The opening night of the Godfather week was a treat on its own: before the screening of the restored copy – with crystalline sound and all scenes that had been cut in the past – Francis Ford Coppola himself took the stage with his sister and actress Talia Shire, for a conversation with Academy Museum Chief Artistic and Programming Officer Jacqueline Stewart.

 

They were met with a 5-minute standing ovation from the full house at the David Geffen Theater, Coppola was both emotional and at ease, and jumped right away into the narrative of his life in San Francisco – “I was 29, a father, broke, desperate, with two kids, looking for serious work. And then I had a miraculous day.”

The miraculous day was a phone call and an unexpected visitor. The visit was from producer Albert Ruddy, who definitely wanted Coppola as the director of the movie based on Mario Puzo’s best seller. The call was from Marlon Brando, whom Coppola had always imagined as his Don Corleone, but who, in the recent past, had said no to another Coppola offer. “It was stunning”, he said. “How could that happen? On the same day?!”

It would be a long journey of its own. In 1967 Paramount bought the rights to the book, and Coppola hated “2/3 of the book. 2/3 were crap, pure pulp,  there was no story, no heart. 1/3 was interesting – that was the part that I could work with.” Robert Evans, then Paramount’s Head of Production, had been in search of “an Italian-Italian” for the adaptation and arrived on Coppola through the idea of then Vice-President of Production Peter Bart.  Their previous efforts with movies about the Italian community had failed – “they had Kirk Douglas as an Italian in a mafia movie!”, Coppola laughed, adding that he himself had to learn a bit more on how to be an Italian.

Halfway deep into the project and research, Coppola got the news that the studio wanted the story moved from 1945 to 1970, in Los Angeles or Las Vegas, to save money on location and wardrobe. “That was my first fight”, he said. “There were many.”

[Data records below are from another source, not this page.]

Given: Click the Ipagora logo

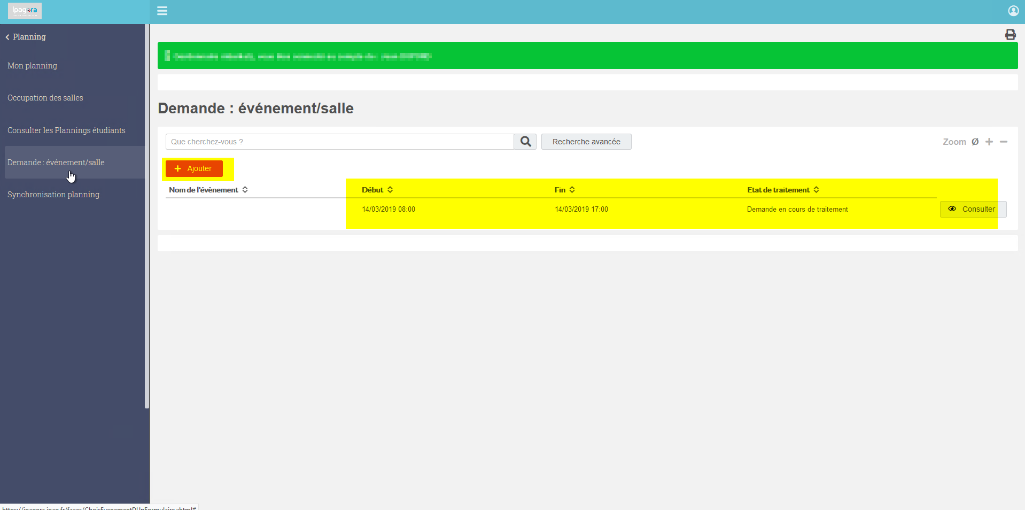Looking at the screenshot, I should coord(25,11).
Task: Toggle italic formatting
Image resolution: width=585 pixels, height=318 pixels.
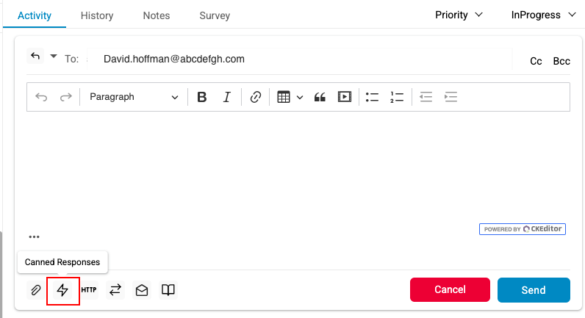Action: point(227,97)
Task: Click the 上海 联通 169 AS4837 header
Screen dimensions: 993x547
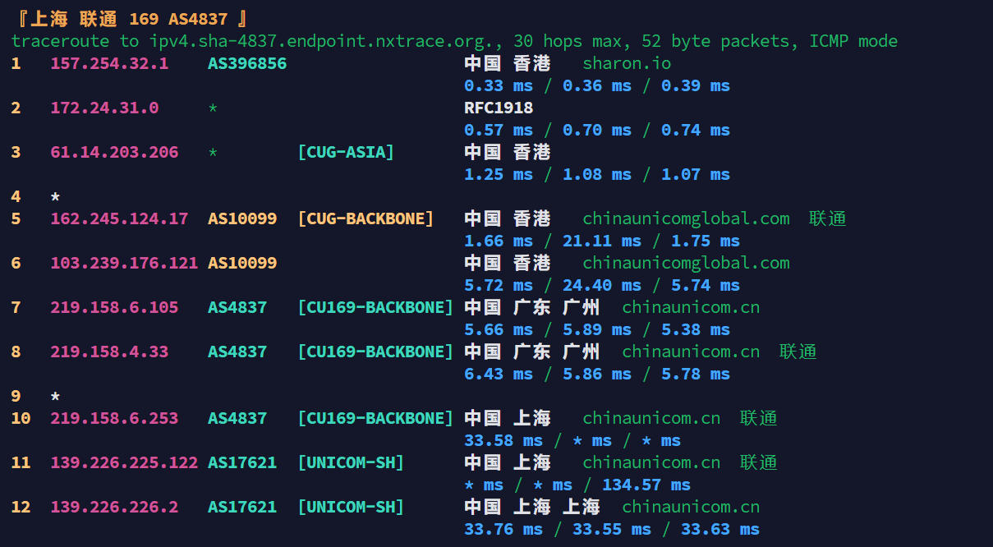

Securing Brando was one. Having rehearsal time was another. Pushing for a “decent budget” was a constant. While all this was happening, Coppola was using the tools he learned while studying theater – “I wanted to learn directing, but the course focused basically on acting. I learned, anyway…” – by creating a ‘prompt copy’, also known as ‘the book’, that stage managers have on hand during rehearsals and plays, helping actors to stay in character. “It was a monster book”, Coppola says. “I made lists and lists on all the aspects of each character”.

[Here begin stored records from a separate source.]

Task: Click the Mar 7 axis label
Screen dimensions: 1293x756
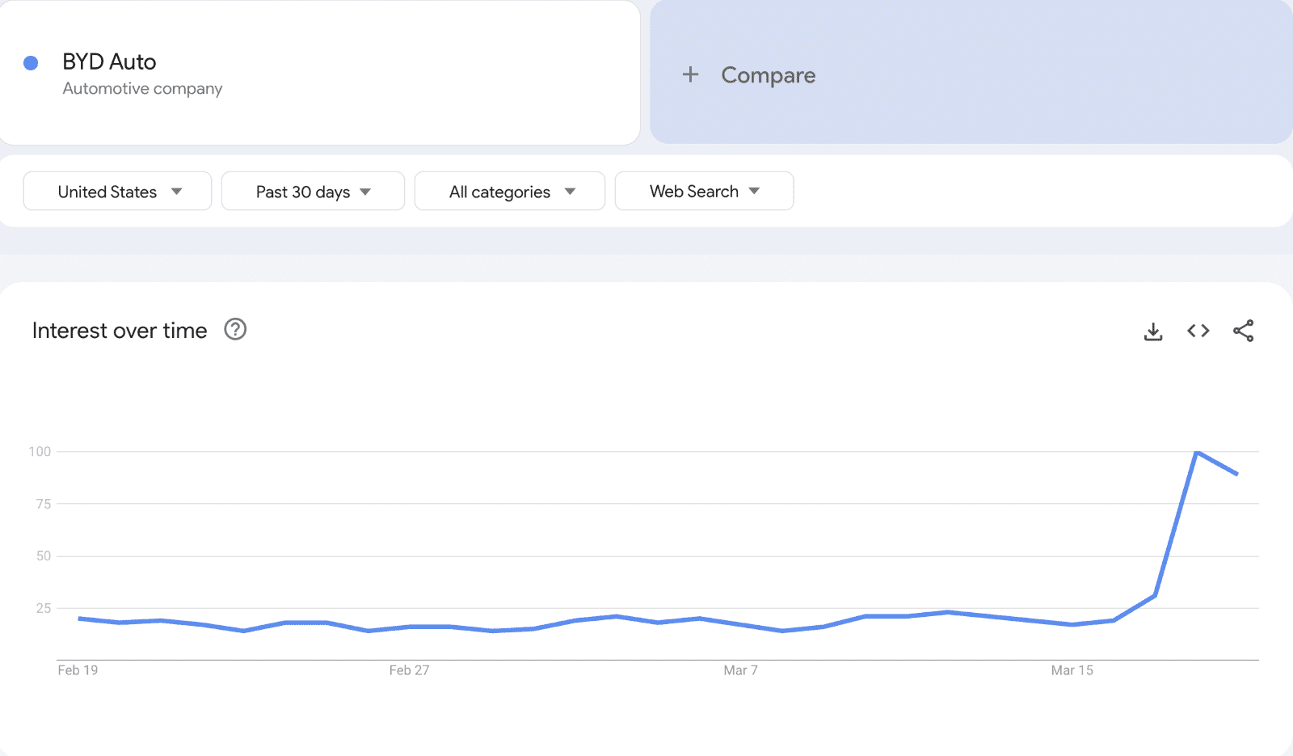Action: point(740,670)
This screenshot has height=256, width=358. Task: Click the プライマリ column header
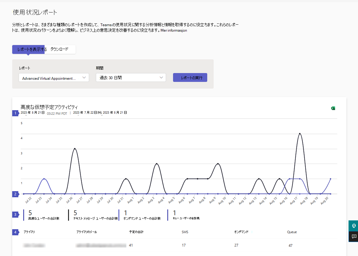pyautogui.click(x=29, y=232)
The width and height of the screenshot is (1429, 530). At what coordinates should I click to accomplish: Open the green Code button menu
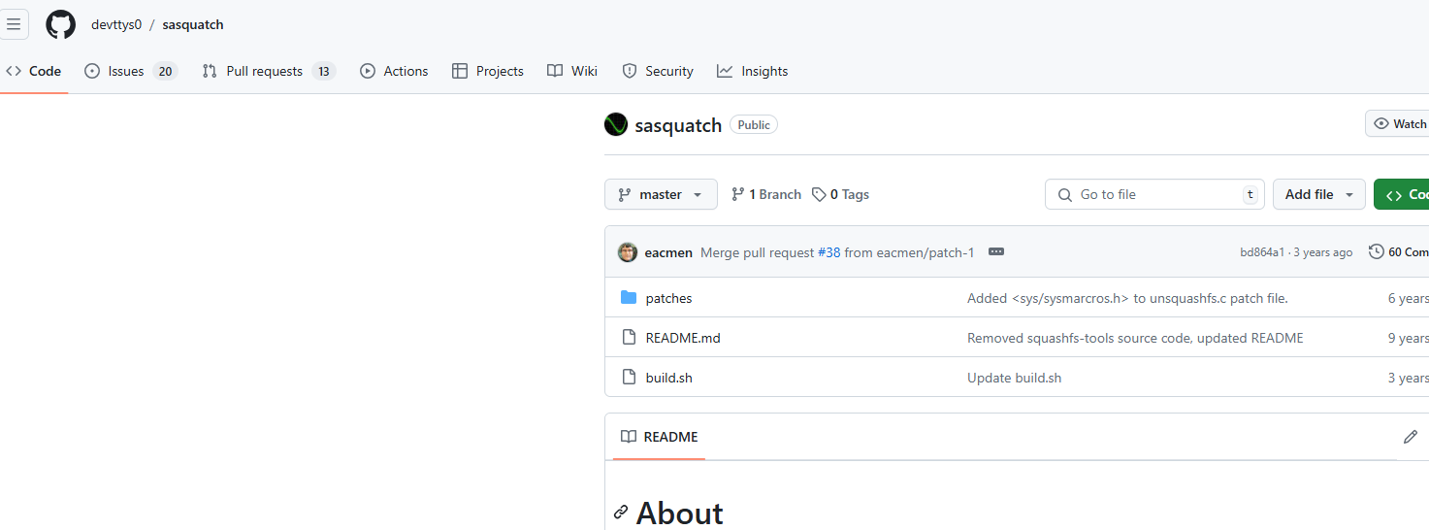point(1403,194)
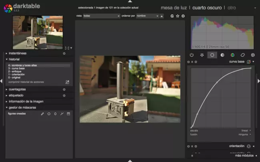260x162 pixels.
Task: Select the favorites star module group
Action: coord(202,55)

Of all the fights and discoveries of the journey to The Godfather, there was a moment that Coppola cherishes. After picking his actors, Coppola began to worry about the chemistry among them, in a story that was so intensely familial. With rehearsal time short, he opted for an unusual solution – he booked a private room in a neighborhood Italian restaurant in New York and invited all his actors: Marlon Brando, Al Pacino, James Caan, and Robert Duvall. Talia Shire had a very important role – she would be the waitress.

And this is what happened – Pacino and Caan immediately got into a conversation about sports; Brando set at the head of the table, looking very serious, at ease; Duvall did Brando impersonations; Shire ran back and forth with the appetizers, a bit stressed, a bit happy, trying to maintain order at the table.

“It was so beautiful, it was magical”, he said, with emotion in his voice. “They became a family, right before my eyes. Then I knew I had a film in my hands.”